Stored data
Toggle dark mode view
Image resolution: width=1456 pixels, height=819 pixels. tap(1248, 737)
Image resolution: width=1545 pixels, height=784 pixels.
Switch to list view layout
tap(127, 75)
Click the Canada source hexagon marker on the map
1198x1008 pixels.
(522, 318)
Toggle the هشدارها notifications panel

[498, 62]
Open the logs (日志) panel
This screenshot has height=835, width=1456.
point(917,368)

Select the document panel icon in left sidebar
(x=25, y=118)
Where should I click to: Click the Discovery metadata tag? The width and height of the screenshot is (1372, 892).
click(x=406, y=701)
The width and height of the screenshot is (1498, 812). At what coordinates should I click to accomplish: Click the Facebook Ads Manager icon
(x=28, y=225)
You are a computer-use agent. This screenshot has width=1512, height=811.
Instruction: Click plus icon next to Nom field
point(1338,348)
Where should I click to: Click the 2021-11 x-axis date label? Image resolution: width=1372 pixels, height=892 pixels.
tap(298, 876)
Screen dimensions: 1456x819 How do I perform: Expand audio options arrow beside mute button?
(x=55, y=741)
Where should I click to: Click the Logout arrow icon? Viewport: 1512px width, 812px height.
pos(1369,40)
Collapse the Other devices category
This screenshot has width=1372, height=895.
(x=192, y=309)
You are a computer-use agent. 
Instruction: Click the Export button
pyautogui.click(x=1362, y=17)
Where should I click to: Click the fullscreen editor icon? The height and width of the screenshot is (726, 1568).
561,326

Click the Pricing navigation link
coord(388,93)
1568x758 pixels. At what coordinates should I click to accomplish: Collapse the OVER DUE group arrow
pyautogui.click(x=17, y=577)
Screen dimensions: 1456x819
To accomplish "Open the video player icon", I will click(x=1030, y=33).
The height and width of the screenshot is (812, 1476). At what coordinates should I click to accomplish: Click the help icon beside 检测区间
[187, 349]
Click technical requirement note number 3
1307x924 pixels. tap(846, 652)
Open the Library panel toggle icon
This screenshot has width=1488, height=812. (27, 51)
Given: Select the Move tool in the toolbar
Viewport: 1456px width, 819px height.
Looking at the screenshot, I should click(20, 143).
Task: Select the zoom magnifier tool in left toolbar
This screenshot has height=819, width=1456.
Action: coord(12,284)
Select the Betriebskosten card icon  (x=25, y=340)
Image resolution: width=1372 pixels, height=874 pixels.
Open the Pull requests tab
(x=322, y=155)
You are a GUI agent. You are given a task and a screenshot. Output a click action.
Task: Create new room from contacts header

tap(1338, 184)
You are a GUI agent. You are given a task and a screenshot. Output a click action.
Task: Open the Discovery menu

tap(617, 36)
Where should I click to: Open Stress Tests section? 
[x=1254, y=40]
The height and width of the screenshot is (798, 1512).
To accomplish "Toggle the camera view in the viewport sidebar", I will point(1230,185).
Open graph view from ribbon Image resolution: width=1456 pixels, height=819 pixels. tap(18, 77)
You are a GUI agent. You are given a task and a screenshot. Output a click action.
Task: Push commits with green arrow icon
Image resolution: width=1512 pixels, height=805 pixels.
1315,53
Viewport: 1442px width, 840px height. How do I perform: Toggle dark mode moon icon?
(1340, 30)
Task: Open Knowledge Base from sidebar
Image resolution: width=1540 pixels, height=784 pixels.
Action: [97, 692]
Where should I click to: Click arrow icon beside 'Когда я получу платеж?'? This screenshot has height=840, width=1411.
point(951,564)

* **ABOUT THIS TASK**
The records above are to be returned exactly as they appear.

* **ANSWER TO THIS PROBLEM**
Toggle dark mode view
Image resolution: width=1456 pixels, height=819 pixels. tap(1248, 737)
Image resolution: width=1545 pixels, height=784 pixels.
Switch to list view layout
tap(127, 75)
Click the Canada source hexagon marker on the map
1198x1008 pixels.
(522, 318)
Toggle the هشدارها notifications panel

[498, 62]
Open the logs (日志) panel
This screenshot has height=835, width=1456.
point(917,368)

Select the document panel icon in left sidebar
(x=25, y=118)
Where should I click to: Click the Discovery metadata tag? The width and height of the screenshot is (1372, 892).
click(x=406, y=701)
The width and height of the screenshot is (1498, 812). At what coordinates should I click to accomplish: Click the Facebook Ads Manager icon
(x=28, y=225)
You are a computer-use agent. This screenshot has width=1512, height=811.
Instruction: Click plus icon next to Nom field
point(1338,348)
Where should I click to: Click the 2021-11 x-axis date label? Image resolution: width=1372 pixels, height=892 pixels.
tap(298, 876)
Screen dimensions: 1456x819 How do I perform: Expand audio options arrow beside mute button?
(x=55, y=741)
Where should I click to: Click the Logout arrow icon? Viewport: 1512px width, 812px height.
pos(1369,40)
Collapse the Other devices category
This screenshot has width=1372, height=895.
(x=192, y=309)
You are a computer-use agent. 
Instruction: Click the Export button
pyautogui.click(x=1362, y=17)
Where should I click to: Click the fullscreen editor icon? The height and width of the screenshot is (726, 1568).
561,326

Click the Pricing navigation link
coord(388,93)
1568x758 pixels. At what coordinates should I click to accomplish: Collapse the OVER DUE group arrow
pyautogui.click(x=17, y=577)
Screen dimensions: 1456x819
To accomplish "Open the video player icon", I will click(x=1030, y=33).
The height and width of the screenshot is (812, 1476). At what coordinates should I click to accomplish: Click the help icon beside 检测区间
[187, 349]
Click technical requirement note number 3
1307x924 pixels. tap(846, 652)
Open the Library panel toggle icon
This screenshot has width=1488, height=812. (27, 51)
Given: Select the Move tool in the toolbar
Viewport: 1456px width, 819px height.
Looking at the screenshot, I should click(20, 143).
Task: Select the zoom magnifier tool in left toolbar
This screenshot has height=819, width=1456.
Action: coord(12,284)
Select the Betriebskosten card icon  (x=25, y=340)
Image resolution: width=1372 pixels, height=874 pixels.
Open the Pull requests tab
(x=322, y=155)
You are a GUI agent. You are given a task and a screenshot. Output a click action.
Task: Create new room from contacts header

tap(1338, 184)
You are a GUI agent. You are given a task and a screenshot. Output a click action.
Task: Open the Discovery menu

tap(617, 36)
Where should I click to: Open Stress Tests section? 
[x=1254, y=40]
The height and width of the screenshot is (798, 1512).
To accomplish "Toggle the camera view in the viewport sidebar", I will point(1230,185).
Open graph view from ribbon Image resolution: width=1456 pixels, height=819 pixels. tap(18, 77)
You are a GUI agent. You are given a task and a screenshot. Output a click action.
Task: Push commits with green arrow icon
Image resolution: width=1512 pixels, height=805 pixels.
1315,53
Viewport: 1442px width, 840px height. How do I perform: Toggle dark mode moon icon?
(1340, 30)
Task: Open Knowledge Base from sidebar
Image resolution: width=1540 pixels, height=784 pixels.
Action: [97, 692]
Where should I click to: Click arrow icon beside 'Когда я получу платеж?'? This screenshot has height=840, width=1411.
point(951,564)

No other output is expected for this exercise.